Federico Fabbrini is Full Professor of Law at the Dublin City University, director of the DCU Brexit Institute and Charlemagne Prize Fellow 2019/2020. His first working paper – an analysis on the plan to innovate the European Union – is published within the current debates on the implementation of the conference idea and provides recommendations and an outlook on possible results.

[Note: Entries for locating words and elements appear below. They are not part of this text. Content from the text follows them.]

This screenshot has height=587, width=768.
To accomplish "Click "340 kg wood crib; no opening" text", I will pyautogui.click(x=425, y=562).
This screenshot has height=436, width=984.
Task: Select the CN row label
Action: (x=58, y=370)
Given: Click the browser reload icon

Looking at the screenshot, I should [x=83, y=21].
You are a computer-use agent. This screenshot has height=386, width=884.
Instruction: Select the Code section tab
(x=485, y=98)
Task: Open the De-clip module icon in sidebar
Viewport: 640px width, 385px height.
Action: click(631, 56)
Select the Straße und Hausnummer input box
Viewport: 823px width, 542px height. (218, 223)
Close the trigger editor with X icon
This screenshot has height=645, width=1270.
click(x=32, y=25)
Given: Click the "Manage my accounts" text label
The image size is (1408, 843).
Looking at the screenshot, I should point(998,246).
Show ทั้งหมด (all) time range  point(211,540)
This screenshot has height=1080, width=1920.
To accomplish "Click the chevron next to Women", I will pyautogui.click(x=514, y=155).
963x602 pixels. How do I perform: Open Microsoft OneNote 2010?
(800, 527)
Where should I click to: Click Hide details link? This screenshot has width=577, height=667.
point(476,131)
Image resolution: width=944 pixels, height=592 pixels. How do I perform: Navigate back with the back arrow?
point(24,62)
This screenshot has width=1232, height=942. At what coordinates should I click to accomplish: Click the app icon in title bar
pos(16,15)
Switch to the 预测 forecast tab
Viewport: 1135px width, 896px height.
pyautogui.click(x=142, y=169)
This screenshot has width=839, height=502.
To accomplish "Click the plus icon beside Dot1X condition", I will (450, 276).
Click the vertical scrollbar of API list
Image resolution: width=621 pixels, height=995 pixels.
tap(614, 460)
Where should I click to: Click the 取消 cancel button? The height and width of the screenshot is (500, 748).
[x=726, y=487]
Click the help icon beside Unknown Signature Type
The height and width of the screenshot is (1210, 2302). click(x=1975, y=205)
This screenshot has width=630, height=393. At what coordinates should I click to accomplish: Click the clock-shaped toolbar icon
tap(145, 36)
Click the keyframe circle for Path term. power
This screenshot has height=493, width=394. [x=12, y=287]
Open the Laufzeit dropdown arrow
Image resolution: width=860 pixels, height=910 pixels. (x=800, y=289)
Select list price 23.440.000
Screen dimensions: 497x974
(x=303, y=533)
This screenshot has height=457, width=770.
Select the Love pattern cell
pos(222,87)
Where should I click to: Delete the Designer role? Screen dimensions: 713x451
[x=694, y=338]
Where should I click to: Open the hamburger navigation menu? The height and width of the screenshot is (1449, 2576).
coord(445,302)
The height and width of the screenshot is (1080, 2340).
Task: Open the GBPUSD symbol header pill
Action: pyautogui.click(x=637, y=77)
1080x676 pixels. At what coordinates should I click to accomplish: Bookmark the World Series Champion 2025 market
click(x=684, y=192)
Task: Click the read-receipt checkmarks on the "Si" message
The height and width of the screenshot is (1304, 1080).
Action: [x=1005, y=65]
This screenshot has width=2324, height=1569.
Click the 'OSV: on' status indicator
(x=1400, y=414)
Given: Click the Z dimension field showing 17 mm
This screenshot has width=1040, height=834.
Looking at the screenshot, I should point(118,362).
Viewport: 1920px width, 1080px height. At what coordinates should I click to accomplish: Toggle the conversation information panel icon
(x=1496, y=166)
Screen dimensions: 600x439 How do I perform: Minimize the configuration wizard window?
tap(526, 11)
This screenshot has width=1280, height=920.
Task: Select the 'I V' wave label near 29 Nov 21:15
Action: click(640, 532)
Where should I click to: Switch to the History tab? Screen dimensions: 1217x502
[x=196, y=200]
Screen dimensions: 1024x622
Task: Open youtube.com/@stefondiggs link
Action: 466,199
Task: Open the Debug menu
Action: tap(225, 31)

This research is supported by funds from the German Ministry of Foreign Affairs.
Abstract
The paper offers a first analysis of the recent plan to establish a Conference on the Future of Europe to reform the European Union (EU), comparing this initiative with two historical precedents to relaunch the EU – namely the Conference of Messina and the Convention on the Future of Europe – and considering the legal rules and political options for treaty reform in the contemporary EU. To this end, the paper overviews prior efforts to reform the EU, and points out the conditions that led to the success or failures of these initiatives. Subsequently it examines the technicalities of the EU treaty amendment rules and emphasizes the challenge towards treaty reform resulting from the need to obtain unanimous approval by all member states. The paper then assesses the increasing tendency by member states to use inter-se international treaties – particularly in response to the euro-crisis – and underlines how these have introduce new ratification rules, overcoming unanimity. Drawing lessons from these precedents, finally, the paper suggests what will be a condition for the success of the Conference on the Future of Europe, and argues that this should resolve to draft a new treaty – a Political Compact – designed to push forward integration among those member states that so wish.